Jobs
(A) Rewrite the passage on hydraulic flow control from "In some embodiments, the controller" to "any new instructions.", changing "controller" to "control unit".
(B) Continue the passage on hydraulic flow control from where it stops.

The controller then makes a determination (at block 108) as to whether the difference between the commanded flow rate and the observed flow rate is greater than a threshold value. The threshold value may be determined by a manufacturer or operator and may remain constant throughout operation of the work vehicle. For example, the threshold value may be plus or minus 5 l/min of the commanded flow rate or the observed flow rate. The threshold value may also be plus or minus 10 l/min, 15 l/min, 20 l/min, or greater than 20 l/min. In some embodiments, the threshold value may dynamically change depending on the application of the work vehicle. For example, the threshold value may be plus or minus 5 l/min in a dozing application and plus or minus 10 l/min in a loading application. The threshold value may also be a percentage of the observed flow rate or the commanded flow rate, such that the threshold value is proportionate to the flow rate of hydraulic fluid. In some embodiments, the threshold value may be equal to zero. In some embodiments, the threshold value may be based on a leakage factor, which is described in further detail below.
In some embodiments, the controller may compare the absolute value of the difference to the threshold value. Therefore, the phrase “greater than” in block 108 does not exclude a negative difference obtained when the commanded flow rate is less than the observed flow rate.
In response to the difference between the commanded flow rate and the observed flow rate being less than the threshold value, the controller may maintain (at block 110) the commanded flow rate. A desired flow rate determined or received by the controller may be equivalent to the commanded flow rate. In this way, the commanded flow rate is unchanged by the controller, and the engine and hydraulic pump of the hydraulic source may not receive any new instructions.

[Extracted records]
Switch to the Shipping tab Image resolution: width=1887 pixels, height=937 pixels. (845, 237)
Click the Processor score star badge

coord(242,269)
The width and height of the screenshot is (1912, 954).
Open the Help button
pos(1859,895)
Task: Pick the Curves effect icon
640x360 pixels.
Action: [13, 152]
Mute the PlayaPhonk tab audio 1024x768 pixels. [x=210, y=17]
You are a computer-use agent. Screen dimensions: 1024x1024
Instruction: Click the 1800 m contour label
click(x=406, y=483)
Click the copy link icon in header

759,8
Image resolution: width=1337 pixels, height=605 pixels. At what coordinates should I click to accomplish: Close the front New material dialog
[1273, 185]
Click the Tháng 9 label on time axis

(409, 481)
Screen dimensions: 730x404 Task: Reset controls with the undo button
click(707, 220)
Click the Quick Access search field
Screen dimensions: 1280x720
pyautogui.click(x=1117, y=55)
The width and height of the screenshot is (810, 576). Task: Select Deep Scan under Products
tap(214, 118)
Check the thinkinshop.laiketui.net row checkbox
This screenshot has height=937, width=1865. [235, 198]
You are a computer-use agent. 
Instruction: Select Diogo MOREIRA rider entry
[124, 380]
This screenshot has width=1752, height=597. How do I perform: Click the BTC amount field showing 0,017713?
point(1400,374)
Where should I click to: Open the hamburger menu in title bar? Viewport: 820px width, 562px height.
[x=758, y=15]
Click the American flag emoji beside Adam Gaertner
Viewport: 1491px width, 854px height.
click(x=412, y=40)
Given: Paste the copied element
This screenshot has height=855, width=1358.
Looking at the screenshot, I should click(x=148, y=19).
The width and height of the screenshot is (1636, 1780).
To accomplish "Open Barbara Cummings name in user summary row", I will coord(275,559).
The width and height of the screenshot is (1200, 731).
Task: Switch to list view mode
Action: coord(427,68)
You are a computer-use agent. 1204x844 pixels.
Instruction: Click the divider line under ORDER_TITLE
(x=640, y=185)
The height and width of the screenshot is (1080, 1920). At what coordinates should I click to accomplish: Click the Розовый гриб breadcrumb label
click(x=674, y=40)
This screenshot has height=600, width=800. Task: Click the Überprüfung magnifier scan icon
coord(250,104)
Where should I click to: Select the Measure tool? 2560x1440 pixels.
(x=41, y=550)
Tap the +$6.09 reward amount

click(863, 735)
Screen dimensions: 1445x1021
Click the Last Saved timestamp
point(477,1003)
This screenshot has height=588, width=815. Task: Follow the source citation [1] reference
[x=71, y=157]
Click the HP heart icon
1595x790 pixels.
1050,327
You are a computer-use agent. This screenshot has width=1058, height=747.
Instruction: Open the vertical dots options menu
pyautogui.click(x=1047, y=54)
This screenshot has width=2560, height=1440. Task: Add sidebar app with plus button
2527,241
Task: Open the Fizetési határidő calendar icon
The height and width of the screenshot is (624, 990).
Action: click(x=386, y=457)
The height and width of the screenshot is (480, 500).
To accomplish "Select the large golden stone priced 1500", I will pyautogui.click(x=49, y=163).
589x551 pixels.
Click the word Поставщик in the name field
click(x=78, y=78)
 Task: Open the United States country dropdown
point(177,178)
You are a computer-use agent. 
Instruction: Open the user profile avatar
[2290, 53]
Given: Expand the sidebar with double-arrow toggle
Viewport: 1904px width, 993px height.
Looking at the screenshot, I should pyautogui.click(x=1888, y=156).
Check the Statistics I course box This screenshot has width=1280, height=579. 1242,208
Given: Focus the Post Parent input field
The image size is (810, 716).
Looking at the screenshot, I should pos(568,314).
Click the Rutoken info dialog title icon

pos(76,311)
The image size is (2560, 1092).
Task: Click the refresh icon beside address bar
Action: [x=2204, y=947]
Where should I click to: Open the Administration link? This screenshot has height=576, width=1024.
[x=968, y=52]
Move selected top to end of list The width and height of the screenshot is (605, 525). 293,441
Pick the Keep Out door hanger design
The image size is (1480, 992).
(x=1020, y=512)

Expected outputs
(A)
In some embodiments, the control unit may compare the absolute value of the difference to the threshold value. Therefore, the phrase “greater than” in block 108 does not exclude a negative difference obtained when the commanded flow rate is less than the observed flow rate.
In response to the difference between the commanded flow rate and the observed flow rate being less than the threshold value, the control unit may maintain (at block 110) the commanded flow rate. A desired flow rate determined or received by the control unit may be equivalent to the commanded flow rate. In this way, the commanded flow rate is unchanged by the control unit, and the engine and hydraulic pump of the hydraulic source may not receive any new instructions.

(B)
In response to the difference between the commanded flow rate and the observed flow rate being greater than the threshold value, the controller may adjust (at block 112) the commanded flow rate to a target flow rate. Instructions associated with adjusting the commanded flow rate to the target flow rate may be output to the engine (e.g., an engine controller of the engine), the hydraulic pump, or both, to adjust the flow rate of the hydraulic fluid being directed from the hydraulic source to the hydraulic actuator. In some embodiments, the instructions output to the engine may include a target engine speed for the engine to operate, such that the hydraulic pump is driven at a speed to generate the target flow rate. In some embodiments, the instructions output to the hydraulic pump may include a target hydraulic pump volume. The pump volume may be adjusted via the swash plate described above by either increasing or decreasing the angle of the swash plate. The pump volume is adjusted in such a way that a target volume is established, which establishes the target flow rate. In some embodiments, the target flow rate may be greater than the commanded flow rate. In these embodiments, instructions to the hydraulic source from the controller may cause an increase in engine speed and an increase in volume of the hydraulic pump. In some embodiments, the target flow rate may be less than the commanded flow rate and the engine speed, the volume of the hydraulic pump, or both, may be decreased in order to lower the flow rate of hydraulic fluid.
In some embodiments, the target flow rate may be based, at least in part, on the observed flow rate. The target flow rate may be determined to reduce the commanded flow rate to substantially reduce or eliminate hydraulic fluid loss from the relief valve(s). Therefore, adjustments made to the commanded flow rate may reduce hydraulic fluid loss. In some embodiments, the target flow rate may be equal to the observed flow rate to substantially reduce or eliminate hydraulic fluid loss through the relief valve(s).
In some embodiments, the target flow rate may include a leakage factor. As described above, the leakage factor may account for possible leaks and losses of fluid within the hydraulic control system. The leaks may be caused by openings in fluid pathways, wearing of joints, components not being properly configured, and the like. In some embodiments, the leakage factor may be added to the observed flow rate to generate a target flow rate that is slightly greater than the observed flow rate. In this way, the hydraulic control system is able to provide a sufficient flow rate to the hydraulic actuator while accounting for losses of hydraulic fluid. Because the target flow rate may be slightly larger than the observed flow rate of the hydraulic actuator, the target flow may still generate some power loss via fluid loss through the relief valve(s). However, the amount of hydraulic fluid being wasted may be significantly reduced compared to typical hydraulic systems.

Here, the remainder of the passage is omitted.